Brief> Report every line below that holds the word "computer".

*** Opening of Provided records ***

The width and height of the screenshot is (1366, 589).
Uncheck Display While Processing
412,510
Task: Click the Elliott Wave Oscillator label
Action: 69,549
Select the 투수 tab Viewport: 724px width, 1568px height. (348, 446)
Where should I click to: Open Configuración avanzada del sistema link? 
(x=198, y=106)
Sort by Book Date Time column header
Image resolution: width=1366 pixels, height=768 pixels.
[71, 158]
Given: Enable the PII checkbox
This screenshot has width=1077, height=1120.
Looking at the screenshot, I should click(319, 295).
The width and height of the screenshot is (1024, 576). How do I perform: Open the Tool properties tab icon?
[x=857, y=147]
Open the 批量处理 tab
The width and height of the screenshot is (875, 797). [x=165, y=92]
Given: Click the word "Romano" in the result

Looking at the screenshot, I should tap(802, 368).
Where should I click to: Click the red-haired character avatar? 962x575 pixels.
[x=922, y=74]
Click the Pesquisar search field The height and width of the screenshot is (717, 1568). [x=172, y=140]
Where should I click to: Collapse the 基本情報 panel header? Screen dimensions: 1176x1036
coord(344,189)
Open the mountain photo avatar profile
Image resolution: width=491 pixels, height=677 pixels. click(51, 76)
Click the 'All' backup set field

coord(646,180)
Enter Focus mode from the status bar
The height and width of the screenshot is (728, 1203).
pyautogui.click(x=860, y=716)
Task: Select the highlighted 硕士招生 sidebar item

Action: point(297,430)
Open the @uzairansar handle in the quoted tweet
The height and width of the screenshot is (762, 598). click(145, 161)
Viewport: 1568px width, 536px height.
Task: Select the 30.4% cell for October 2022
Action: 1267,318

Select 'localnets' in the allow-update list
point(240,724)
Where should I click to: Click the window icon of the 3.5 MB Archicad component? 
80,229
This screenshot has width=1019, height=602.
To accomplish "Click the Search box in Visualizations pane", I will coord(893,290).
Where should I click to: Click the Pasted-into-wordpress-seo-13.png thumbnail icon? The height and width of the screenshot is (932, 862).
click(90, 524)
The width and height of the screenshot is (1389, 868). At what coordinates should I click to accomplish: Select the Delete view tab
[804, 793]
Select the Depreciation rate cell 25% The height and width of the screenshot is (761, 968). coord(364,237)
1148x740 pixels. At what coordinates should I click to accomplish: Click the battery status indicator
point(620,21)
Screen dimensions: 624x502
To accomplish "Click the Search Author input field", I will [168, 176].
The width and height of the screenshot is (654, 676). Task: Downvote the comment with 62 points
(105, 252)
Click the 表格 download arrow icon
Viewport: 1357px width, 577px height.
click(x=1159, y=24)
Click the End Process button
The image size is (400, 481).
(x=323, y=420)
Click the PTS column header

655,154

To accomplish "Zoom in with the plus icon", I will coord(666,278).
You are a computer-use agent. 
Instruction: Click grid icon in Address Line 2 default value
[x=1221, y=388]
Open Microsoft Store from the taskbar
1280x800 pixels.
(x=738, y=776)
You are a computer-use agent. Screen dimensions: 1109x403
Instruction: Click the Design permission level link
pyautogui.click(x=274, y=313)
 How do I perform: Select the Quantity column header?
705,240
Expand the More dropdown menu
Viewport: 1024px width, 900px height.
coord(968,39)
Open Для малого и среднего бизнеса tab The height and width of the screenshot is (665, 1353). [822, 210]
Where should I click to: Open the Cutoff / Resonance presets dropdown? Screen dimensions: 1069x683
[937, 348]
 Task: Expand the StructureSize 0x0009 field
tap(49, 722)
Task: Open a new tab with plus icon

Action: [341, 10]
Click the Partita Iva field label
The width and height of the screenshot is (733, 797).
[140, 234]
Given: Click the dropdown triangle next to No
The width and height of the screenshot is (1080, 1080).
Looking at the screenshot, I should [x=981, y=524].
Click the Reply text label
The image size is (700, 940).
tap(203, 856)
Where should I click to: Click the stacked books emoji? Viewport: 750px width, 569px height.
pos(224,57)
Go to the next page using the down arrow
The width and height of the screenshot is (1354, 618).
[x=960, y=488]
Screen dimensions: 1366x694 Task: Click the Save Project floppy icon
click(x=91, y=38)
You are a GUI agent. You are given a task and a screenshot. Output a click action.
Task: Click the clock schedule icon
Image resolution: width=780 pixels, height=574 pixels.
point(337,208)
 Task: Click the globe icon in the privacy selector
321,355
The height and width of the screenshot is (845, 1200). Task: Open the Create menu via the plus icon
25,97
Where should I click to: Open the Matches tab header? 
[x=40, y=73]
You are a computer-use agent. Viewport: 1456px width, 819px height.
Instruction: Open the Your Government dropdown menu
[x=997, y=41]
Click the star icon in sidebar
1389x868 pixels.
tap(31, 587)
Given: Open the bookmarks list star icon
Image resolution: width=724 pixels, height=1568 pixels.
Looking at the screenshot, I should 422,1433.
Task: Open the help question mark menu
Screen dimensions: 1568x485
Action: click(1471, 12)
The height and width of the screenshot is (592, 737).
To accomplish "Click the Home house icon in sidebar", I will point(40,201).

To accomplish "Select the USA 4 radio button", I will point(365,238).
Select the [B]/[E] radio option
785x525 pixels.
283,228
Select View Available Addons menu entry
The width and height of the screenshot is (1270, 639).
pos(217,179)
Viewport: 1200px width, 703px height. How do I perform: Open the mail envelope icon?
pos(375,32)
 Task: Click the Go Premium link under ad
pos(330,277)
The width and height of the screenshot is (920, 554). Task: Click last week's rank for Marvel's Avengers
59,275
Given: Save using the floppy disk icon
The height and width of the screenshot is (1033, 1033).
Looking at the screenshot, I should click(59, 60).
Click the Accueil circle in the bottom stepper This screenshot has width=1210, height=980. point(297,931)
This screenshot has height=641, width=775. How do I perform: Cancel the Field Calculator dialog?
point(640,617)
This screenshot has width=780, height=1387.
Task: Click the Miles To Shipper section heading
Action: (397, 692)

*** Close of Provided records ***

Response for this exercise>
You are a computer-use agent. 
You are a computer-use agent. Screen dimensions: 1109x403
You are a computer-use agent. Viewport: 1456px width, 819px height.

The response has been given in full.